Edsger Dijkstra further developed the nondeterministic global state approach. Dijkstra's model gave rise to a controversy concerning unbounded nondeterminism. Unbounded nondeterminism (also called unbounded indeterminacy), is a property of concurrency by which the amount of delay in servicing a request can become unbounded as a result of arbitration of contention for shared resources while still guaranteeing that the request will eventually be serviced. Hewitt argued that the Actor model should provide the guarantee of service. In Dijkstra's model, although there could be an unbounded amount of time between the execution of sequential instructions on a computer, a (parallel) program that started out in a well defined state could terminate in only a bounded number of states [Dijkstra 1976]. Consequently, his model could not provide the guarantee of service. Dijkstra argued that it was impossible to implement unbounded nondeterminism.
Hewitt argued otherwise: there is no bound that can be placed on how long it takes a computational circuit called an arbiter to settle (see metastability in electronics). Arbiters are used in computers to deal with the circumstance that computer clocks operate asynchronously with input from outside, e.g. keyboard input, disk access, network input, etc. So it could take an unbounded time for a message sent to a computer to be received and in the meantime the computer could traverse an unbounded number of states.

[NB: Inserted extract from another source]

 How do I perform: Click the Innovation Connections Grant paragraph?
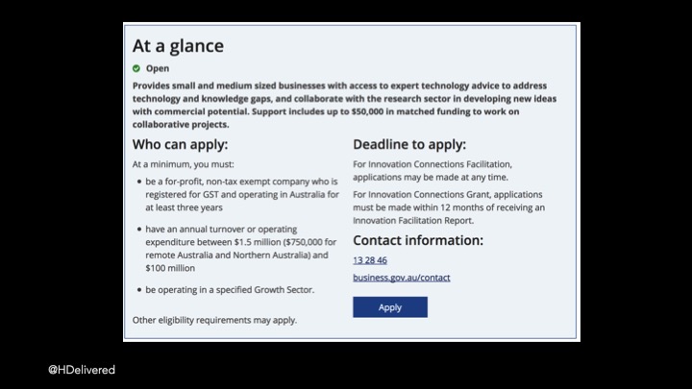coord(449,207)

Messages in the Actor model are not necessarily buffered. This was a sharp break with previous approaches to models of concurrent computation. The lack of buffering caused a great deal of misunderstanding at the time of the development of the Actor model and is still a controversial issue. Some researchers argued that the messages are buffered in the "ether" or the "environment". Also, messages in the Actor model are simply sent (like packets in IP); there is no requirement for a synchronous handshake with the recipient.
A natural development of the Actor model was to allow addresses in messages. Influenced by packet switched networks [1961 and 1964], Hewitt proposed the development of a new model of concurrent computation in which communications would not have any required fields at all: they could be empty. Of course, if the sender of a communication desired a recipient to have access to addresses which the recipient did not already have, the address would have to be sent in the communication.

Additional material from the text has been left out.